— CONSEGNA —
Puoi ricopiare alla lettera tutte le voci qui sotto, senza riportare le immagini nella risposta?

— VOCI DEL COMPITO —
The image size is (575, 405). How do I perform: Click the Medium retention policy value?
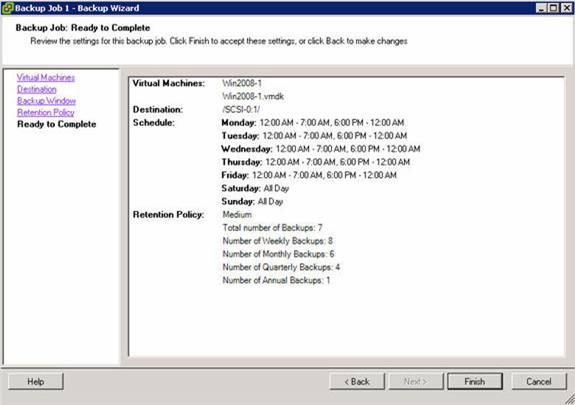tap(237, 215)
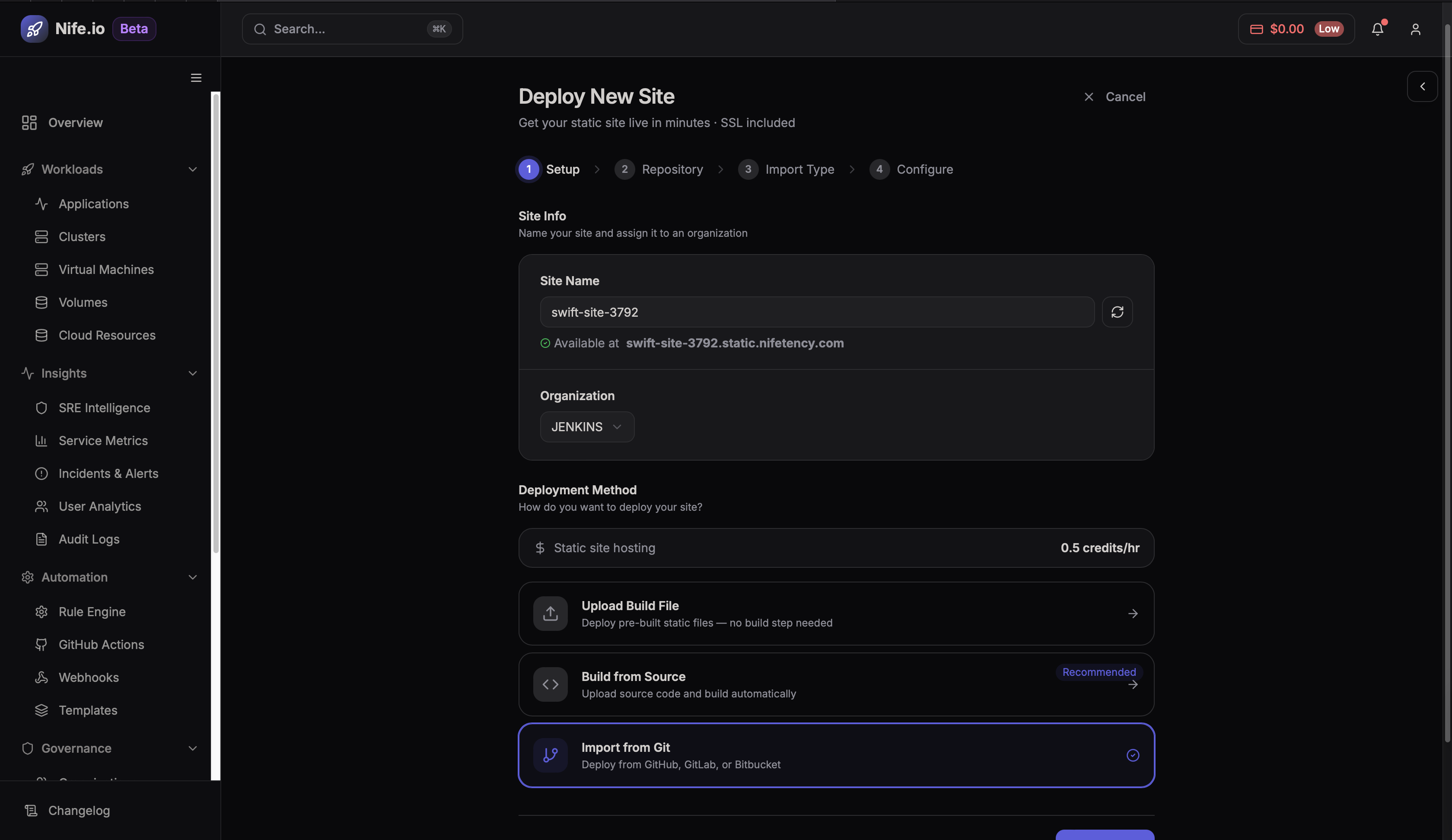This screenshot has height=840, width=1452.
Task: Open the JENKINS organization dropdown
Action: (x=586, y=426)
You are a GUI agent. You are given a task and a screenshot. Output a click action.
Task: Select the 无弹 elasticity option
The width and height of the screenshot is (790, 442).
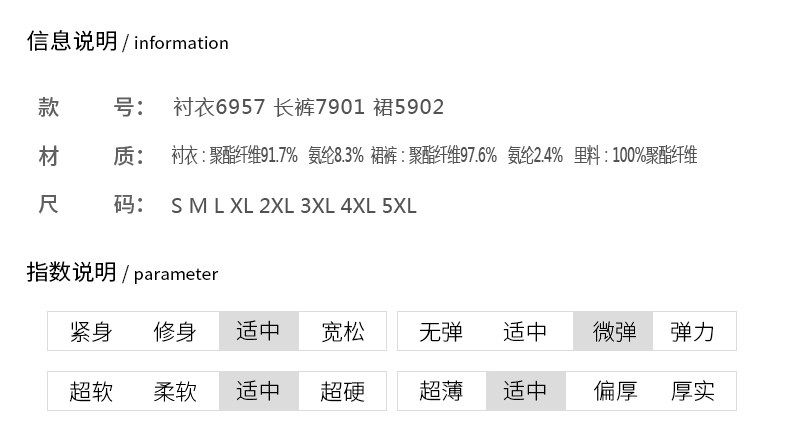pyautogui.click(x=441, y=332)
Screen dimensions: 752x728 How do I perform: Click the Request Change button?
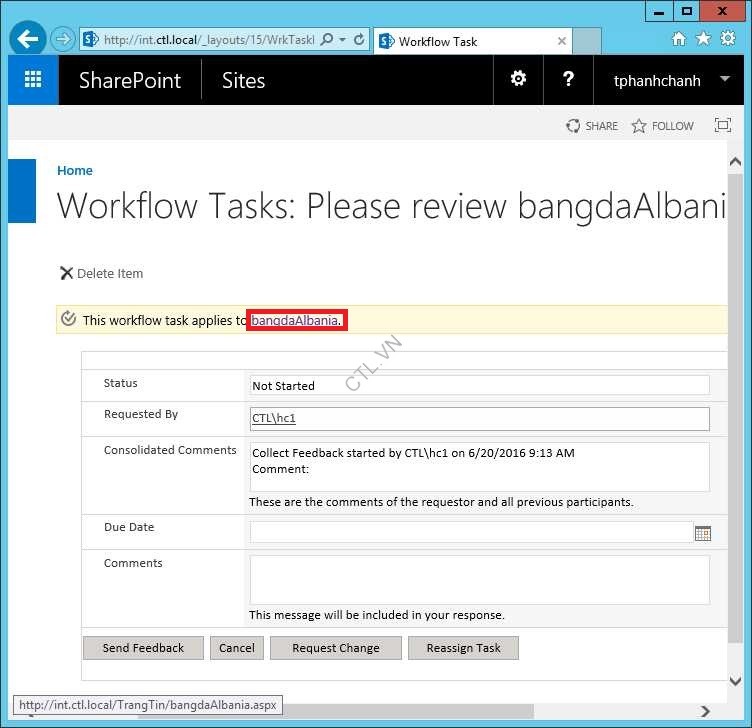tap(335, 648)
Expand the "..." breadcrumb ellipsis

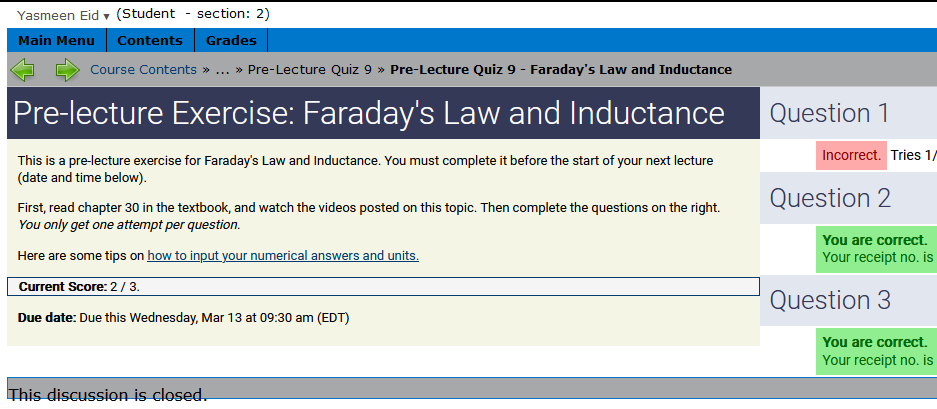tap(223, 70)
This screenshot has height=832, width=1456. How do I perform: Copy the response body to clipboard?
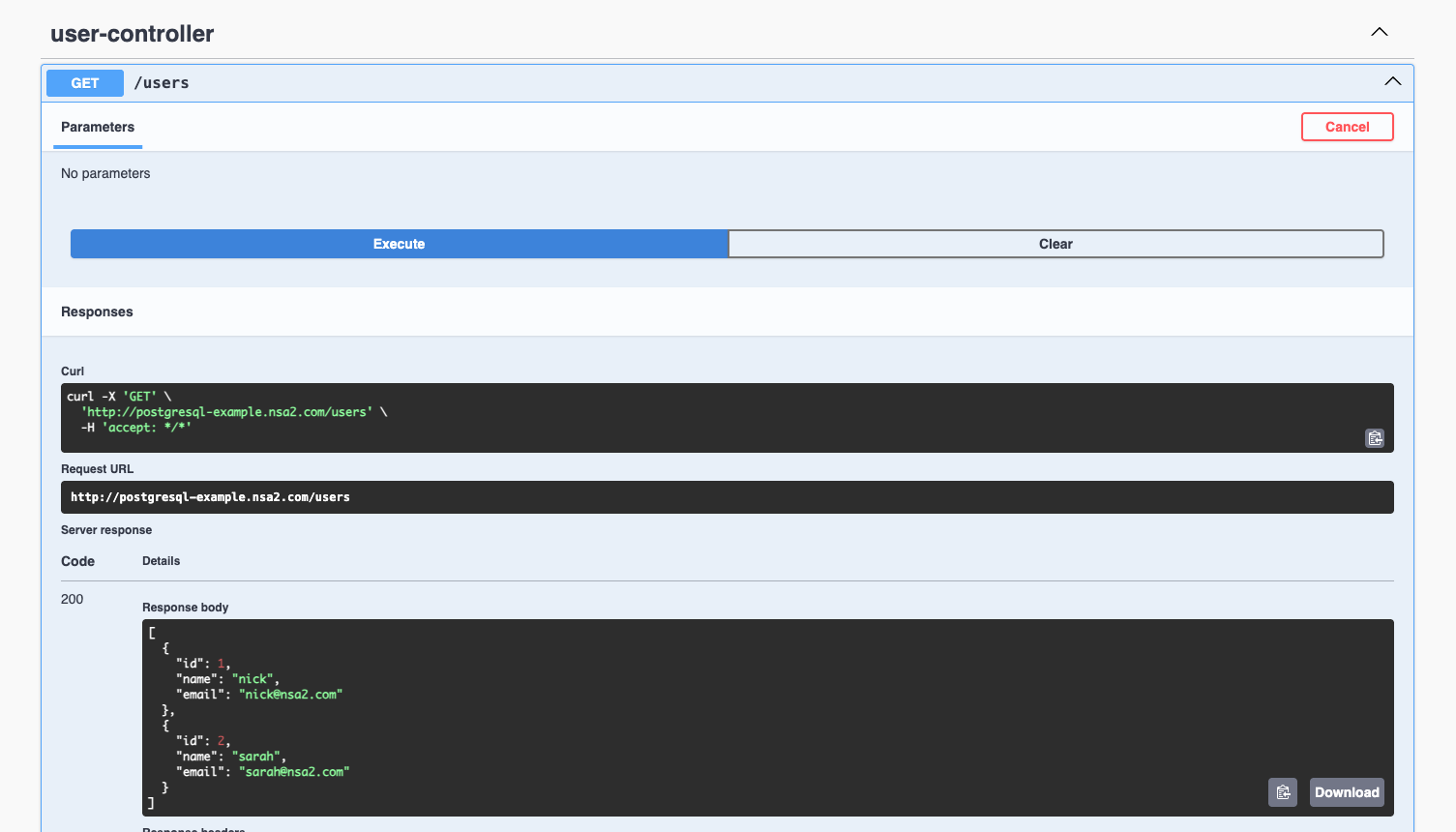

— RISULTATO FINALE —
The image size is (575, 405). How do I perform: Click the Medium retention policy value?
tap(237, 215)
This screenshot has height=840, width=1452.
Task: Open the JENKINS organization dropdown
Action: (x=586, y=426)
You are a GUI agent. You are given a task and a screenshot. Output a click action.
Task: Select the 无弹 elasticity option
The width and height of the screenshot is (790, 442).
pyautogui.click(x=441, y=332)
Screen dimensions: 752x728 How do I perform: Click the Request Change button?
tap(335, 648)
Expand the "..." breadcrumb ellipsis

tap(223, 70)
This screenshot has height=832, width=1456. How do I perform: Copy the response body to clipboard?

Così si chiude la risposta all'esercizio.